All the more reason for you to adore your Poppa. You can always count on his attention, never need to court his affection. He always seems glad to see you, asks after you, worries about you, dotes on you.
Above all, your grandfather fills in for your father, his son-in-law, on the baseball front. In the very best of scenarios, a 12-year-old boy who loves baseball gets to share his love with someone older. You get someone who will tell you about seeing Babe Ruth swat home runs and Joe DiMaggio roam the outfield. In this sense, he turns out to be the father you needed your father to be.
“Everything comes to an end,” your Poppa told you 48 years ago. And for a long time afterwards, you refused to believe him with all the brute will of an innocent who knows no better.
But after your Poppa dies – in 1981, at age 70, of cancer – you finally believe him. The World Series game you saw with him came to an end. The Yankee streak of World Series appearances came to an end that year, leading to a drought until 1976, by far the longest in team history. The Yankees fired manager Yogi Berra and announcer Mel Allen.
The original Yankee Stadium came to an end, too, the hallowed cathedral demolished before your eyes. The Bronx as we knew it – the Bronx where you were born and lived your first 28 months – came to an end by the mid-1960s.

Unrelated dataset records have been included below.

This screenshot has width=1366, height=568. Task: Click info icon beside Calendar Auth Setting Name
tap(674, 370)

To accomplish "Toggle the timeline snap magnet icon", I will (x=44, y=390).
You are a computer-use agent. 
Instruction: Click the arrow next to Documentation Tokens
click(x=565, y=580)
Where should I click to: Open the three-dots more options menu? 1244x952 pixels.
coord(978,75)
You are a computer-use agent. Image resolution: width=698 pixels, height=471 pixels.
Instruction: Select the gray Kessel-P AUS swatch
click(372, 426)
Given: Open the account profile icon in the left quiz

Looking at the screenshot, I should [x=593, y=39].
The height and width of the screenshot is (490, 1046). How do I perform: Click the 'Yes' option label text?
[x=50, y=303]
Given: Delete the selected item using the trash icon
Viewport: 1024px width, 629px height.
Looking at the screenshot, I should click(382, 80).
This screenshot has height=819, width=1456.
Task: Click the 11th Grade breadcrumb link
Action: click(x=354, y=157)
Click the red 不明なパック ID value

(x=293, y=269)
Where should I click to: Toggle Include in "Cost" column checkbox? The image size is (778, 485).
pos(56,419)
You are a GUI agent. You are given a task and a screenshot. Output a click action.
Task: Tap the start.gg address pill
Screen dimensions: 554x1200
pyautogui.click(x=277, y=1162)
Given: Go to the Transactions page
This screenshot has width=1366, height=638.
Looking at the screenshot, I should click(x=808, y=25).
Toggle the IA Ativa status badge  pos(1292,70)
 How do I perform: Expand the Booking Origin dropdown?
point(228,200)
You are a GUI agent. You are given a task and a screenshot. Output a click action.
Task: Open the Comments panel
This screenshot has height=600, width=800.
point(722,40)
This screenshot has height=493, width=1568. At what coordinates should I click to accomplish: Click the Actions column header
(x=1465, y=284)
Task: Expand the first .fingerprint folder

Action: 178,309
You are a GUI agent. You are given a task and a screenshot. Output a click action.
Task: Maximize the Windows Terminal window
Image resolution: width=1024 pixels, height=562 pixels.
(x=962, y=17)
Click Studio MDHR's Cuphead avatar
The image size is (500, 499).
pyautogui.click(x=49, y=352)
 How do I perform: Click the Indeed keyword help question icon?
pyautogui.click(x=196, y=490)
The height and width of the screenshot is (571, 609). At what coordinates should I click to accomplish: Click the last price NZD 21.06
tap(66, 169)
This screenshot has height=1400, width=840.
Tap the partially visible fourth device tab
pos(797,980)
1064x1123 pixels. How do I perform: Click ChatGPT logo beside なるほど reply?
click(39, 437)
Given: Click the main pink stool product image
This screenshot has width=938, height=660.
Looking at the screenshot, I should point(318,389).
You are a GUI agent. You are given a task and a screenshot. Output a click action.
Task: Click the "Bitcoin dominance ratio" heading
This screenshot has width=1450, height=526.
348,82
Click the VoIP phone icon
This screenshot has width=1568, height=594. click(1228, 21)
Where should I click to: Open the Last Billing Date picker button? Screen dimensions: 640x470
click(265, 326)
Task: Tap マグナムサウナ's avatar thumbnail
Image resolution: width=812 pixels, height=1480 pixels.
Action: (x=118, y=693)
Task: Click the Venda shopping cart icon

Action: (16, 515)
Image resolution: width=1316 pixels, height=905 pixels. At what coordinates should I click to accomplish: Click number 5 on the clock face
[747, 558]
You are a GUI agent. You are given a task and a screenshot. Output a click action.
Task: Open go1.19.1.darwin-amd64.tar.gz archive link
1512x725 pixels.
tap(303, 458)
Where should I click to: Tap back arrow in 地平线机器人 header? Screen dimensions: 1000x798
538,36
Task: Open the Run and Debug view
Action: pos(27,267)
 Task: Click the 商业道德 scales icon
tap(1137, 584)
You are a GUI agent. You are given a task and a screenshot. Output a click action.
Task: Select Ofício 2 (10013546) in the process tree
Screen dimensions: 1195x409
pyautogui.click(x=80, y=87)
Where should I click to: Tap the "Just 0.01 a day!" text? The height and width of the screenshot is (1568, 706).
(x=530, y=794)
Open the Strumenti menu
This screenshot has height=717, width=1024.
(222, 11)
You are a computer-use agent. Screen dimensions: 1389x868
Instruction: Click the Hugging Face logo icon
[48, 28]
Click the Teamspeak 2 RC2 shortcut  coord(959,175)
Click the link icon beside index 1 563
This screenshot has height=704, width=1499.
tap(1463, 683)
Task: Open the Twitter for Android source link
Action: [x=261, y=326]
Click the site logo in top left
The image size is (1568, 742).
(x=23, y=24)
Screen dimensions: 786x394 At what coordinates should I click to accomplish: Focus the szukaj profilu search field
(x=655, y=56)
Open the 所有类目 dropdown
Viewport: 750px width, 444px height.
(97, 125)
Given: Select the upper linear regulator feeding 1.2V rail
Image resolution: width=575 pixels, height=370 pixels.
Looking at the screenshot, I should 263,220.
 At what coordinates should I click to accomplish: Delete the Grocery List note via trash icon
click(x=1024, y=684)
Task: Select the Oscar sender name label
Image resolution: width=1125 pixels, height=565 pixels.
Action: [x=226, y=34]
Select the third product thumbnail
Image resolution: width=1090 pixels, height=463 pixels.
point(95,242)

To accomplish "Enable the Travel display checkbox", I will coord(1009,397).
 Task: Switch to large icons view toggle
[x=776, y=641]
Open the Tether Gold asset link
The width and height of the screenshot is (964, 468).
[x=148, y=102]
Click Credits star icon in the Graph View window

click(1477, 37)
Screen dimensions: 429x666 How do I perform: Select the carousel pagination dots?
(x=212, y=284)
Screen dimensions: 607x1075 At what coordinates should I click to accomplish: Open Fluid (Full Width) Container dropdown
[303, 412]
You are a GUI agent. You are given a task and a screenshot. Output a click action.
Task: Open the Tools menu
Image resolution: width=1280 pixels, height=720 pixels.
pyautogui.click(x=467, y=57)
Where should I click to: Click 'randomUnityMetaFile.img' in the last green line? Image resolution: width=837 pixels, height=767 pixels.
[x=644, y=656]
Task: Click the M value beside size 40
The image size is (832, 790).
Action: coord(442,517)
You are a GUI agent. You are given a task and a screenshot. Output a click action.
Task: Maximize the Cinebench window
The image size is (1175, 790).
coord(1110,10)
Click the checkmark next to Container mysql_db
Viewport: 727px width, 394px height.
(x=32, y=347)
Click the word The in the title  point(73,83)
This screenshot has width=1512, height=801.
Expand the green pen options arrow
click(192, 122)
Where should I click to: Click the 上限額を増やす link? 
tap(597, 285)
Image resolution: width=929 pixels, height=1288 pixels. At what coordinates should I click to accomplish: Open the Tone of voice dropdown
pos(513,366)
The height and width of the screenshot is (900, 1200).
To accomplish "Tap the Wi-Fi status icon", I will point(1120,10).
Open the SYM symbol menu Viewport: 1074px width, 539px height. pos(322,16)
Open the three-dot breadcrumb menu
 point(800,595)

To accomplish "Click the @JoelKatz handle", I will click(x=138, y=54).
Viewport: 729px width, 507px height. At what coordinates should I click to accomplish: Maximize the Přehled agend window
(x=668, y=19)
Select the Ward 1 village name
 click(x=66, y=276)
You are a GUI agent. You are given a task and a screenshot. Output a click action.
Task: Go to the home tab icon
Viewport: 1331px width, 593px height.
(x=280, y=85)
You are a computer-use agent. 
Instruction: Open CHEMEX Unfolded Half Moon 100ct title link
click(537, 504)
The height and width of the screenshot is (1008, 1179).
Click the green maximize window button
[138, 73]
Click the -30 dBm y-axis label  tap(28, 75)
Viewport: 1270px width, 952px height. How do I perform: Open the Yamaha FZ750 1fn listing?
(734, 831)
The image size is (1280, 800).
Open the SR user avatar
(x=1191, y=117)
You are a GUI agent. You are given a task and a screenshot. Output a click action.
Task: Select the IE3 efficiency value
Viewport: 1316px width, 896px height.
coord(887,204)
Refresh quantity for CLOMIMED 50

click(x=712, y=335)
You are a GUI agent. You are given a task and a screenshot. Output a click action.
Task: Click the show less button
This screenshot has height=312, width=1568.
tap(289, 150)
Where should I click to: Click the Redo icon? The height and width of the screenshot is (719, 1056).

So did your boyhood.
Then again, maybe your wish – that the game would never end, that everything will last forever – has some truth to it, too. Nothing you love ever truly has to come to an end. The Yankees are still the Yankees. Baseball is still baseball. And your Poppa will always be your Poppa.
After all, he loved you enough to take you to see baseball games when baseball meant the world to you. You still wear his Swiss watch and, come winter, his plaid woolen overcoat. You think of him often, all the more so every time the start of baseball season rolls around. Nothing you love ever really dies unless you let it.